Nos bastidores, o governo temia a repercussão negativa do bloqueio às vésperas do segundo turno das eleições presidenciais e agiu para esvaziar possíveis protestos que pudessem impactar na imagem do presidente Jair Bolsonaro. Contrariando o que é feito usualmente, o Ministério da Economia não detalhou o bloqueio, depois de ele ser anunciado na semana passada, temendo impactos negativos na campanha à reeleição.

Alunos da Universidade Federal da Bahia, em Salvador, já haviam se manifestaram contra os bloqueios, na quinta-feira. O Nordeste é a região onde o ex-presidente Lula ficou à frente de Bolsonaro no primeiro turno, e o presidente quer reverter essa vantagem.

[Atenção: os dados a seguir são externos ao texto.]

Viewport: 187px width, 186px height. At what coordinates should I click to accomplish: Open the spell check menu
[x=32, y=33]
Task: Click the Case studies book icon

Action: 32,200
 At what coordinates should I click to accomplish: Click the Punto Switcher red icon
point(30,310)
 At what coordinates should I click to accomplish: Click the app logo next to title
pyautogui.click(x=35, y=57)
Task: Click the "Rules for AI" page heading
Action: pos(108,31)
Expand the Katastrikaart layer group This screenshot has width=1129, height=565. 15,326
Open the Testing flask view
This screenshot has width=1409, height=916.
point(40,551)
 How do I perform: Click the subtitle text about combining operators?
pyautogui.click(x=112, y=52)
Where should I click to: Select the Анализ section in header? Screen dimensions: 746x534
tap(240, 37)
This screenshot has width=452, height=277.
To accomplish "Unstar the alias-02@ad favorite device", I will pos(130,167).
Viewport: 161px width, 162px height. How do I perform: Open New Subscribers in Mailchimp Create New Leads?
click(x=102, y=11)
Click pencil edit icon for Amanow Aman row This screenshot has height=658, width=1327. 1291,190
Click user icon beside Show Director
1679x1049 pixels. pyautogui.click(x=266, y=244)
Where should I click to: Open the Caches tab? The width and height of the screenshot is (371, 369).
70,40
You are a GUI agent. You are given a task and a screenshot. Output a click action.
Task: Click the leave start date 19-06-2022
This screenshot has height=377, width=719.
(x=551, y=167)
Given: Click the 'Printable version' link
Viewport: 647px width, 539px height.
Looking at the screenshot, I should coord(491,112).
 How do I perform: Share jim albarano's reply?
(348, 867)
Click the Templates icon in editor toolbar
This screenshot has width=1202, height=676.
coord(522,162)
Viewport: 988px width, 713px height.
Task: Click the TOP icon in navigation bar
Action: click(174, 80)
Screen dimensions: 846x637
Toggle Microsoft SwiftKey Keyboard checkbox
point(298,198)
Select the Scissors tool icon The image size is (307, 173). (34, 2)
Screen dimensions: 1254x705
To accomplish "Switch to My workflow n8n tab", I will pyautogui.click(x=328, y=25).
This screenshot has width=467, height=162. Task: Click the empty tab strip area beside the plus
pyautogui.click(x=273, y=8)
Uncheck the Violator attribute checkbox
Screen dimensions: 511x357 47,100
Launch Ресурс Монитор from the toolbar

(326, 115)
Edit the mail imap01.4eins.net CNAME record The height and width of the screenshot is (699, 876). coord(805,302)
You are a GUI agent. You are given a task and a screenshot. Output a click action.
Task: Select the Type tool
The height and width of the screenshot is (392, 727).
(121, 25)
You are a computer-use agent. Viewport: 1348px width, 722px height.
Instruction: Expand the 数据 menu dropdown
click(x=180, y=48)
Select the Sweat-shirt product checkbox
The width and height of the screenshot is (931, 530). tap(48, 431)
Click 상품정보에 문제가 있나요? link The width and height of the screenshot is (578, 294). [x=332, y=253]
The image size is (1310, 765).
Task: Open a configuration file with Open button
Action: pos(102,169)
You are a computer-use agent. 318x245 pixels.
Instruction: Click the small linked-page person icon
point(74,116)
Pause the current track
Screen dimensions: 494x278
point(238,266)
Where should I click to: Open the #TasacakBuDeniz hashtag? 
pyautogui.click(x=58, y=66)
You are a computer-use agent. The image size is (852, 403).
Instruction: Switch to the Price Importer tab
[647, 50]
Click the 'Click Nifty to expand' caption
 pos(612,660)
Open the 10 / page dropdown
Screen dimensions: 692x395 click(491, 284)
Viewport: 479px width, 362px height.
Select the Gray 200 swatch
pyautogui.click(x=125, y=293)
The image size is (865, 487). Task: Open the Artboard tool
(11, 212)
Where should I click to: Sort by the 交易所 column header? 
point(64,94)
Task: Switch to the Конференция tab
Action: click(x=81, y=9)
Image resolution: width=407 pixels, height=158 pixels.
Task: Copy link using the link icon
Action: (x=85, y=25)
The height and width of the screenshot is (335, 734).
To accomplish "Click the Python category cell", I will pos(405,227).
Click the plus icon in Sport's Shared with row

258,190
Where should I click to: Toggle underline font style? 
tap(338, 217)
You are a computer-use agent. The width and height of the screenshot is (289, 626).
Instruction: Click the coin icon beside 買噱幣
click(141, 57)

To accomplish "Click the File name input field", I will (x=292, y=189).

Novos protestos, em outras universidades, eram organizados pelo país, antes do anúncio de ontem do o ministro.

Na véspera do recuo, Godoy havia afirmado que não haveria perdas de recursos, apenas uma "limitação na movimentação financeira". O ministro também disse que havia uso político nas críticas ao bloqueio, com a distorção das informações, para se disseminar que estaria havendo um corte do orçamento, o que negou. Na mesma conversa com jornalistas em que defendeu o bloqueio, Godoy havia rejeitado a possibilidade de que as universidades parassem por falta de dinheiro.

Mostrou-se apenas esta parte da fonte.